September 26, 2013 | In: Proposals

How Business Dictates the Kind of Proposal You Need to Write

Growing up, you probably had bouts of poor timing regarding conversation. Perhaps you used a ‘kid-friendly’ word or phrase, but the issue was when you deployed the lingo. That verbal bomb, once it exploded on those around you, might have induced shock and surprise in your parents and the other adults around you. The aftermath was probably a strong reprimanding from your parents, but you most likely learn an important lesson. Sometimes saying things at the wrong time is worse than saying the wrong thing altogether.

There is a similar concept to adhere to, when it comes to business writing. Business situations and circumstances dictate the kind of proposal you need to write, and understanding this will contribute to the success of a project and reputation of your company. You can acquaint yourself with business writing etiquette by enrolling in proposal writing courses. In addition to training, you can always study examples of proposals online, and see how they are tailored for particular situations. The important thing is that you learn when to use proposals, since they are not intended for the same purpose. Not all business writing is the same. Proposal writing courses help you understand the differences.

Slice of Business: Scenarios That Require Written Proposals

Business, just like life in general, presents us with a variety of situations that we must navigate through. Some are gentle strolls along straight paths, while others are treks through tangled mazes. Since each scenario presents its own unique challenges, you can’t expect to use the same tactics to solve each problem. The same goes for written business proposals. Depending on the task or project you face at a particular time, you will need to write a proposal that suits the occasion.

For Example:

Marketing & Sales – Endeavours that involve marketing and sales tactics typically require written proposals. Since undertakings of this nature require persuasion, a business will make use of a written proposal to provide details about the plan along with clarification of confusion.

Mergers & Acquisitions – The addition, relocation, and/or removal of corporate entities is a major undertaking. Although some individuals may feel that such a manoeuvre is the best move to make, others may need to see the strategy behind such a plan. A written proposal explains the strategic vision behind a merger/acquisition and how it will benefit the company.

There are other situations that can call for a written proposal, and it’s up to you and your staff to figure out how to write them. Writing an appropriate proposal can be tricky, but proposal writing courses can help make the task more manageable.

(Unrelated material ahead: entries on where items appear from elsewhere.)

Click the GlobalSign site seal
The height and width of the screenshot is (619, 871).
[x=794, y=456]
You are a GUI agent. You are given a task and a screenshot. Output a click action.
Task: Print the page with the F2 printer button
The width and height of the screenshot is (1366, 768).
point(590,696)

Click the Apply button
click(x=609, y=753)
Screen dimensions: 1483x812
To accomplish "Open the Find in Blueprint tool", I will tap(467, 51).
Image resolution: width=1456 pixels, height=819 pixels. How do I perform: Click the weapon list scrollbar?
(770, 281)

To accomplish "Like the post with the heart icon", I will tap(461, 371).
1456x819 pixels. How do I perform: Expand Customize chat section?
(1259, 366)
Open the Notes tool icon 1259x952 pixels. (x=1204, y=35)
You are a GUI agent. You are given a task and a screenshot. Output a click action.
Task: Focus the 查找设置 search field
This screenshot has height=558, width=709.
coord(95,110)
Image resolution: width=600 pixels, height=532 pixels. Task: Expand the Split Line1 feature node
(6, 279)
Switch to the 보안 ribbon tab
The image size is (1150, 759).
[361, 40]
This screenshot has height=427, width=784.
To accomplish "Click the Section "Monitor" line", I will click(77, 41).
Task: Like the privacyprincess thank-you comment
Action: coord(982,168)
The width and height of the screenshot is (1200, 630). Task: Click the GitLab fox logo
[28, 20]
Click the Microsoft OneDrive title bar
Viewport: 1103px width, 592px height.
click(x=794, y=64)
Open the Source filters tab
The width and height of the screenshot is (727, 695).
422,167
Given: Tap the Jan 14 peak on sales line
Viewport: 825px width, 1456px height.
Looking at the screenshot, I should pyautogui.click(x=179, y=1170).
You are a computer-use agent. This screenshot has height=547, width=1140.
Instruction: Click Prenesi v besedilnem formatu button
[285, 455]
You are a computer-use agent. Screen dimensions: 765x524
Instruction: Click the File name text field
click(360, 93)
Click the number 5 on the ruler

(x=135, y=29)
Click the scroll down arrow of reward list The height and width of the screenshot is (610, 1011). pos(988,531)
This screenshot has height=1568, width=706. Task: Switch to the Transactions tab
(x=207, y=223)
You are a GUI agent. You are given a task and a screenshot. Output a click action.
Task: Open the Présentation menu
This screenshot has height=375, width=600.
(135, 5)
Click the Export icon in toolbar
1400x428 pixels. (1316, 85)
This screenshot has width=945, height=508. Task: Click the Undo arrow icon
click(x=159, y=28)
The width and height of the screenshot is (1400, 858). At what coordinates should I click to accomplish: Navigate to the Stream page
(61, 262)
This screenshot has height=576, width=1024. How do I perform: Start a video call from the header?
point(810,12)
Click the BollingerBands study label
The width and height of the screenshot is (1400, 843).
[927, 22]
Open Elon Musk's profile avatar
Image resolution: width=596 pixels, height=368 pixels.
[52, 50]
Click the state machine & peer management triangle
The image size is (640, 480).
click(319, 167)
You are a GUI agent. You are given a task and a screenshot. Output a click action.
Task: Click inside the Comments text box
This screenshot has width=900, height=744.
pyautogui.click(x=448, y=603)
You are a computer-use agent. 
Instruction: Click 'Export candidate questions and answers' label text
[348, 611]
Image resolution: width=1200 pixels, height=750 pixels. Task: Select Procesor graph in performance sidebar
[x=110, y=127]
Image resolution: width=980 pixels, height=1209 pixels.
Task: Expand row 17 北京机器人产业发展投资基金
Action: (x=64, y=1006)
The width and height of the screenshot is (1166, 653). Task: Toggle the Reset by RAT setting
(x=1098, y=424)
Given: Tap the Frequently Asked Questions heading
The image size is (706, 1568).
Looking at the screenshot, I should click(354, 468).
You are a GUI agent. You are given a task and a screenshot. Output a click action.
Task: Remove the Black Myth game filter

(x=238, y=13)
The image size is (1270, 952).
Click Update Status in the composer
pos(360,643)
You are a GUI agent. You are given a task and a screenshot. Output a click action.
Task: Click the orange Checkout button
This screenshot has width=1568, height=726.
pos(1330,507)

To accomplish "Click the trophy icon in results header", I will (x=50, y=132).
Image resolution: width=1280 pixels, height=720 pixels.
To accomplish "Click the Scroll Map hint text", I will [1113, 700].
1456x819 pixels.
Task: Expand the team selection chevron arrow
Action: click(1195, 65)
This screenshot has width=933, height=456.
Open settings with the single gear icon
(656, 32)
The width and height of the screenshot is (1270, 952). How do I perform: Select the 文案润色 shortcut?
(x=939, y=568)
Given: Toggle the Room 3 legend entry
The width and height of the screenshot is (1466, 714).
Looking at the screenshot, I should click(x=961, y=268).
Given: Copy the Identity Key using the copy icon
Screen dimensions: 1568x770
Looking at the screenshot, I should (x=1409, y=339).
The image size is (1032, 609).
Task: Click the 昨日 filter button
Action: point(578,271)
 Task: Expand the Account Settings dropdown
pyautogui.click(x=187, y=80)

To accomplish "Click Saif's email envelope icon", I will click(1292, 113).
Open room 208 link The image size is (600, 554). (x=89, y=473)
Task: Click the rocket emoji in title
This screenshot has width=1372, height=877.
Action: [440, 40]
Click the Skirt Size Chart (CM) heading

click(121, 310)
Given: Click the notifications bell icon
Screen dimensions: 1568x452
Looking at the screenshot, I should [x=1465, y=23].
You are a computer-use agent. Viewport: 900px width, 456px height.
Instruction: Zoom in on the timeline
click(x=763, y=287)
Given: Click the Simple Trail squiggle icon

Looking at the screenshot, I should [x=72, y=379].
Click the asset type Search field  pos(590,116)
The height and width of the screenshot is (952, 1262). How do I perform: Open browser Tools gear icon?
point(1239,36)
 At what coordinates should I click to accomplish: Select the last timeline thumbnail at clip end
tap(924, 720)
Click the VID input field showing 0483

Fiction, Poetry & Proposals

Before we get into the details of business writing training, here is a crash course on the types of proposals and their forms. Just like a creative writer who needs to understand his medium and genre for success, you need to understand the function of the proposal you are writing. This understanding will narrow your focus to the essentials, cut down the difficulty, and help you write with precision. All proposals are written offers from a seller to potential buyers. There are two basic types: solicited proposals and unsolicited proposals.

Proposal writing courses teach you how to tailor your client’s needs for success. Solicited Proposals

If a particular agency requests a certain service, product, or research from your company, you will need to respond with a solicited proposal. These proposals usually come in the form of a request for proposal (RFP), a Request for Quotation (RFQ), an Invitation for Bid (IFB), or a Request for Information (RFI). Most solicited proposals take on a formal tone since they present important business details. The details that appear on such documents include budgeting, scheduling, technical approaches to project, and an executive summary. Major undertakings such as an acquisition will often require a solicited proposal.

Unsolicited Proposals

These kinds of proposals are somewhat like precursors to solicited proposals. They function like a ‘leave-behind’ brochure and introduce the possibilities of new business opportunities, rather than attempting to close the sale. These proposals usually don’t present the same level of detail that solicited proposals contain, and can therefore take a more casual tone. If your company were to merely introduce a new service to a client, then an unsolicited proposal could be sufficient.

Here’s a Proposal: Take a Course!

No matter what proposal you need to write, there are some basic elements to consider. No client or project is the same, so there is variation in the style of proposals even within the same category. Failing to give these factors thought can misrepresent your company and make future dealings with your client difficult. However, proposal writing courses will teach you what to pay attention to when writing these business materials.

  • Audience – Who will receive and read your proposal? What is the industry? The better you understand who your reader will be, the easier it will be for you to gain their trust and support.

  • Tone/Language – The better you understand your audience, you will know what language and tone to use in your writing. It’s very important that you tailor your word choice to the person who will read the proposal. Remember, just because you have explained the right details, it doesn’t mean you have conveyed them with the right words.

  • Research – Before all else comes research. It helps to know who you are pitching to along with some background information. The use of statistics and facts can show your knowledge and passion for the project. However, research will allow you to understand your audience better and ultimately, win their hearts.

Get Your Timing Right

Like all things in life, knowing when to write a proposal is key. You can compare it to a marriage proposal- one must be mindful of their circumstances before they answer that life-changing question. Likewise, an understanding of a project makes it easier for your business writing to target the right audience and achieve its intended purpose. Most importantly, proposal writing courses improve your business writing skill and help you gain a sensibility for when you should write a proposal. By taking these elements to heart, you will represent your company in a positive light and maybe even acquire a new deal.